Assise sur un banc de pierre, devant sa maison, Hortense Misanger songeait. Elle avait laissé tomber sur ses genoux le tricot qui occupait ses doigts ; depuis que les travaux de force prenaient son temps, c’est-à-dire depuis le commencement de la guerre, elle n’avait plus de goût aux menues besognes de femme.

Hortense songeait, les regards perdus au loin. Très belle autrefois, elle avait encore, à cinquante-huit ans sonnés, le front lisse et un teint mat sur lequel le hâle ne mordait pas.

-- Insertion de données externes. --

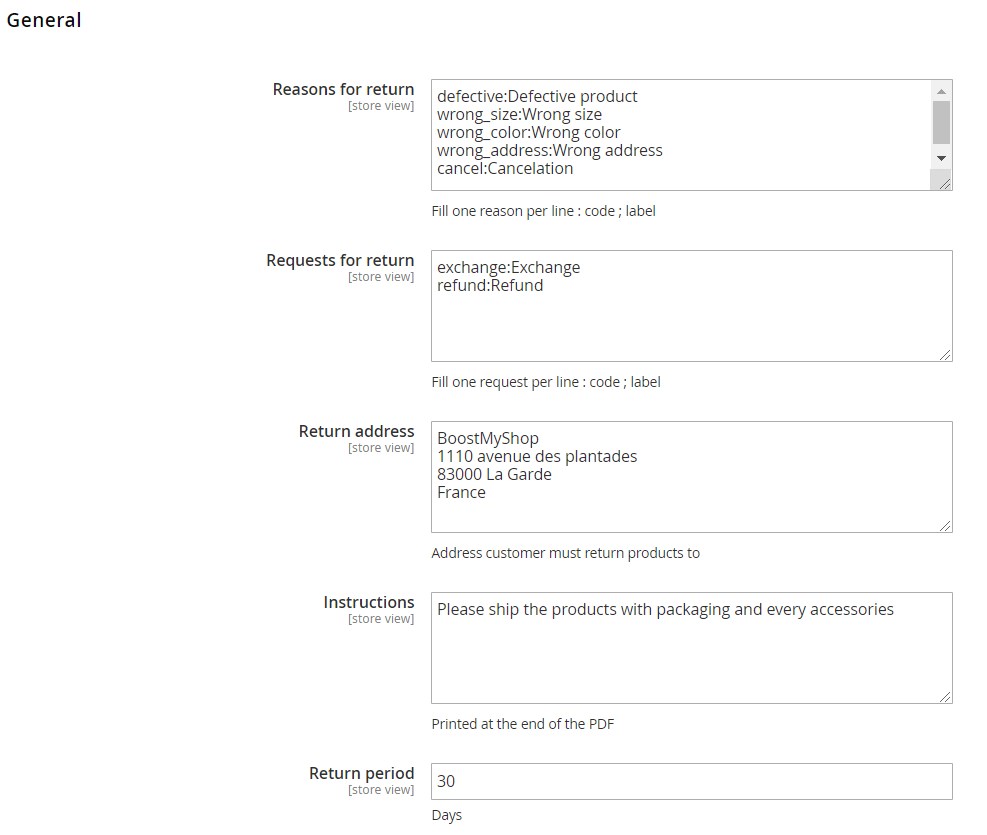Click the resize grip of Instructions box
This screenshot has height=835, width=987.
coord(945,696)
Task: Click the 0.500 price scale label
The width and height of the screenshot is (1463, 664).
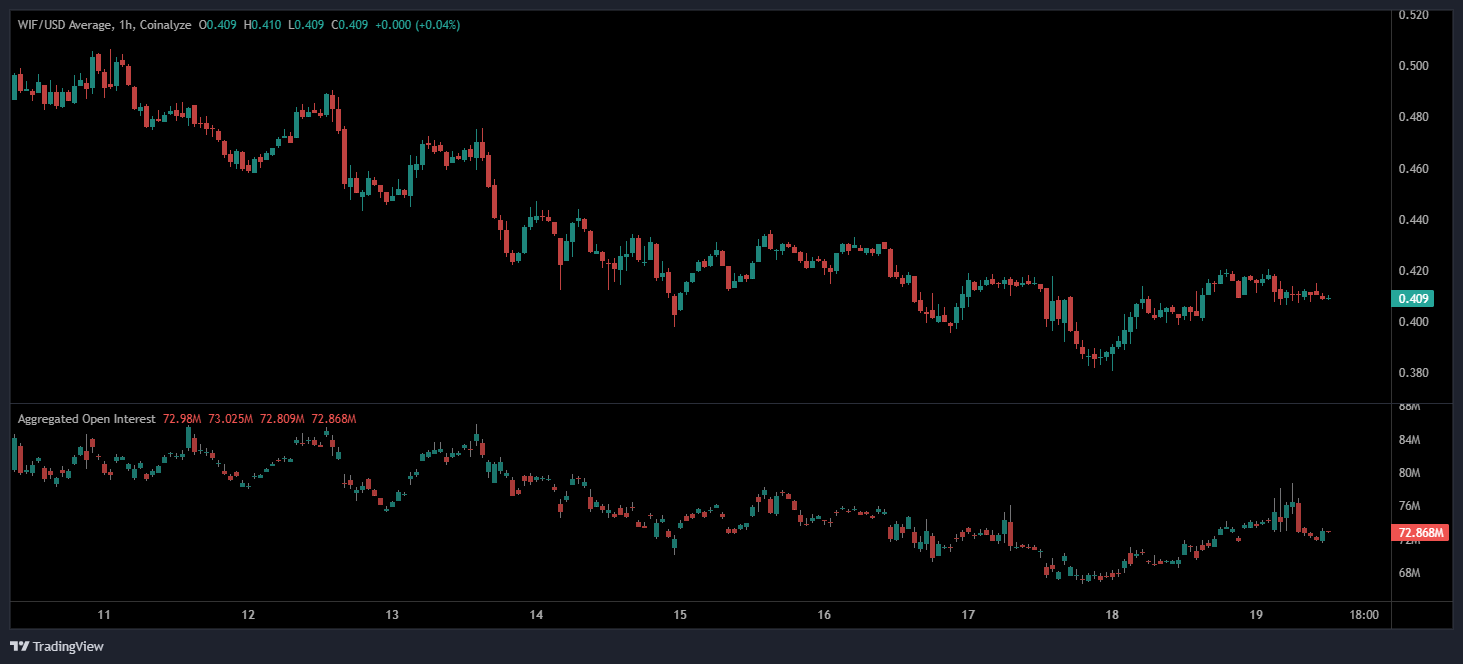Action: pyautogui.click(x=1413, y=66)
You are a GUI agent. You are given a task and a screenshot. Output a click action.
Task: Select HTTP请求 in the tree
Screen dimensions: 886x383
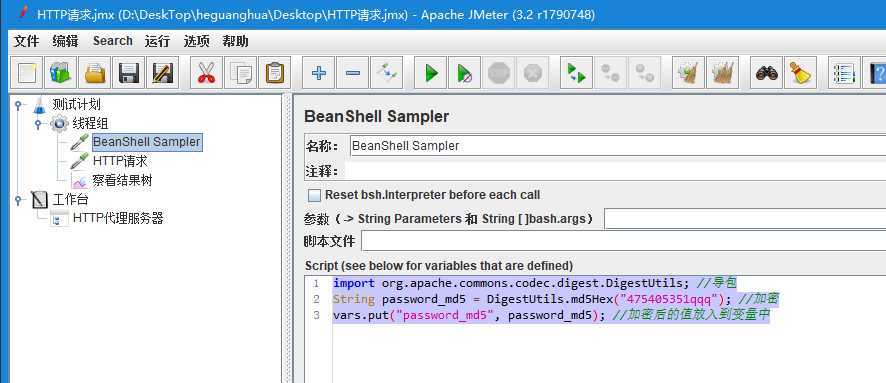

En un pays où les femmes négligent assez vite leur toilette, on la citait toujours pour sa belle tenue. On parlait d’elle avec respect.

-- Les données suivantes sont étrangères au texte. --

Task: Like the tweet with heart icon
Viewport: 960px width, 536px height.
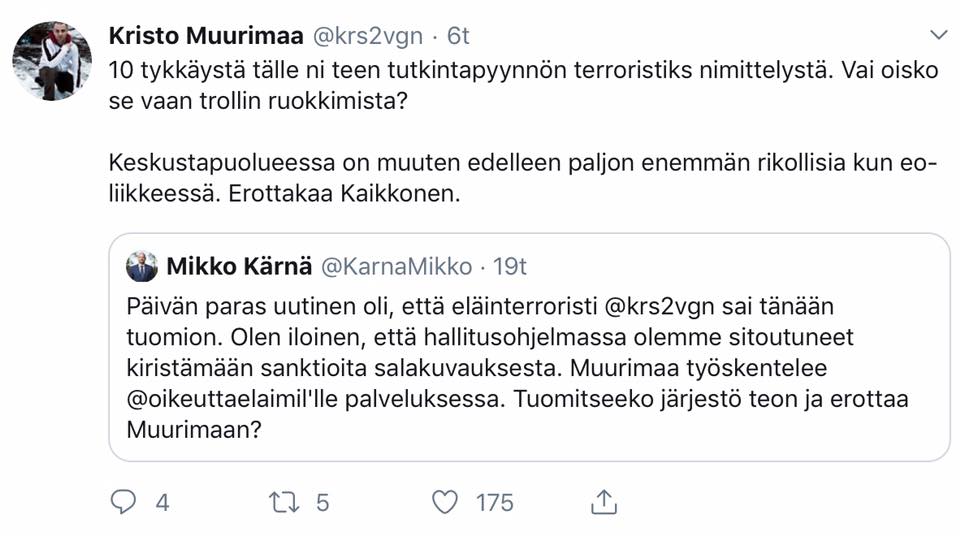Action: pyautogui.click(x=445, y=502)
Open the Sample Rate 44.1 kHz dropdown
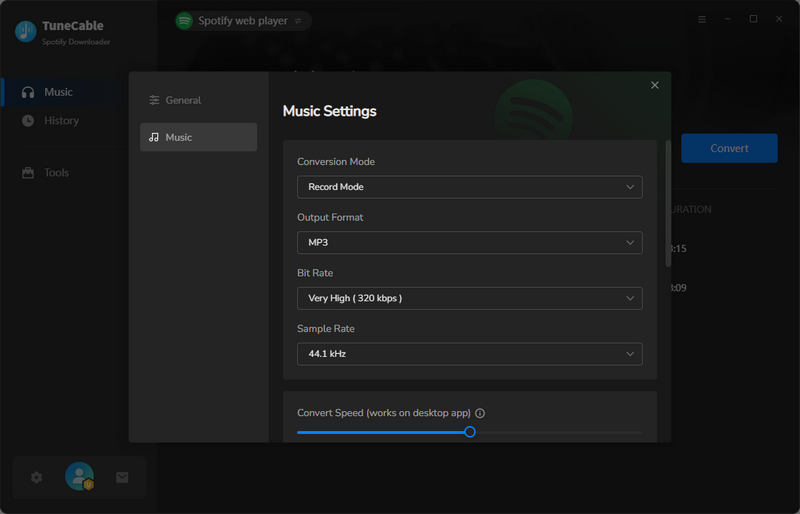This screenshot has height=514, width=800. (x=469, y=354)
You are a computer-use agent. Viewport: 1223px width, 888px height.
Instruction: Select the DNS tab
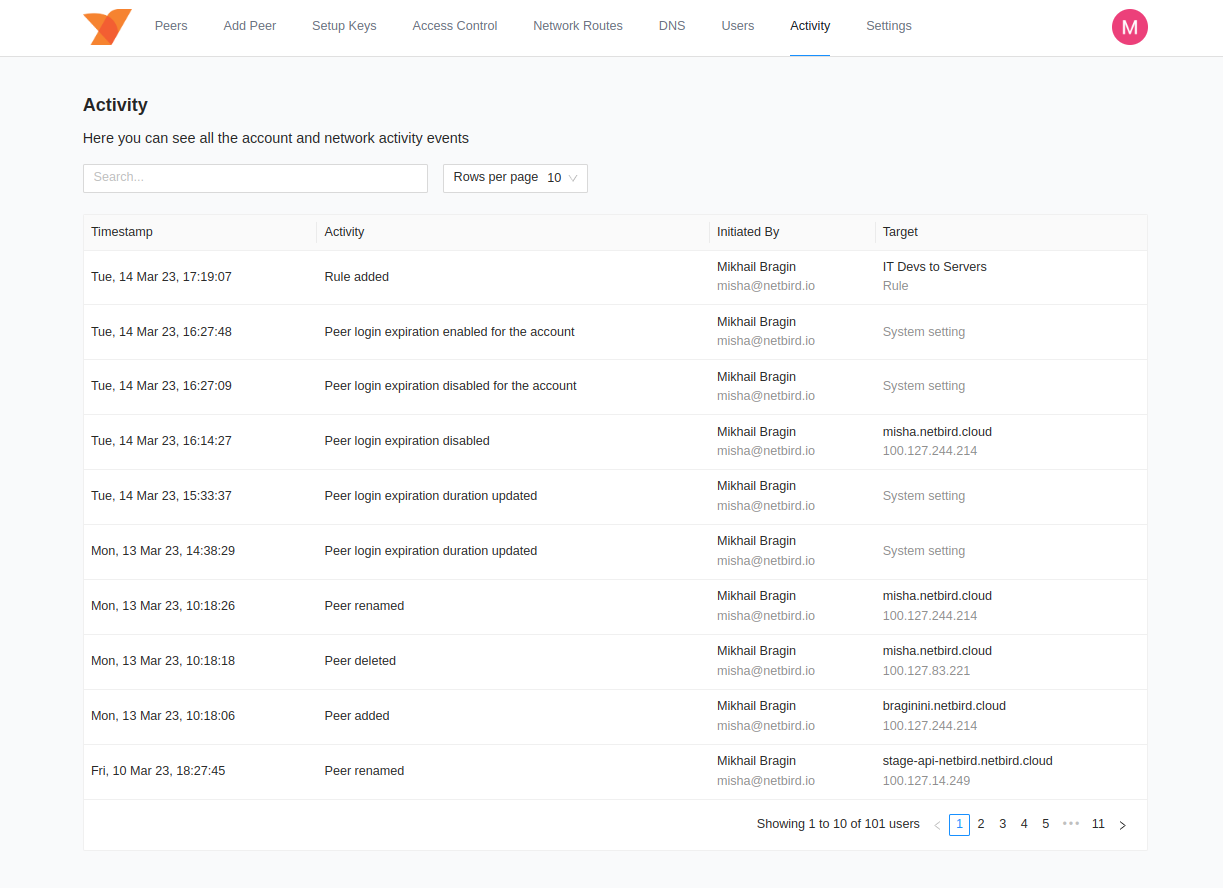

Quelque temps avant la guerre, lorsque le gendre des Misanger avait pris à son compte la ferme de ses beaux-parents, ceux-ci s’étaient retirés sur leur bien de Château-Gallé. Ils avaient là une maison, un jardin, un pré dont ils vendaient le foin et cinq ou six boisselées de plaine : autant qu’il en fallait pour les occuper, car, si Hortense restait jeune de tournure et de volonté, il en allait autrement pour Misanger. Elle, pour tout le monde, demeurait la Grande Hortense ; lui, n’était plus que le père Claude. Cela marquait une grosse différence.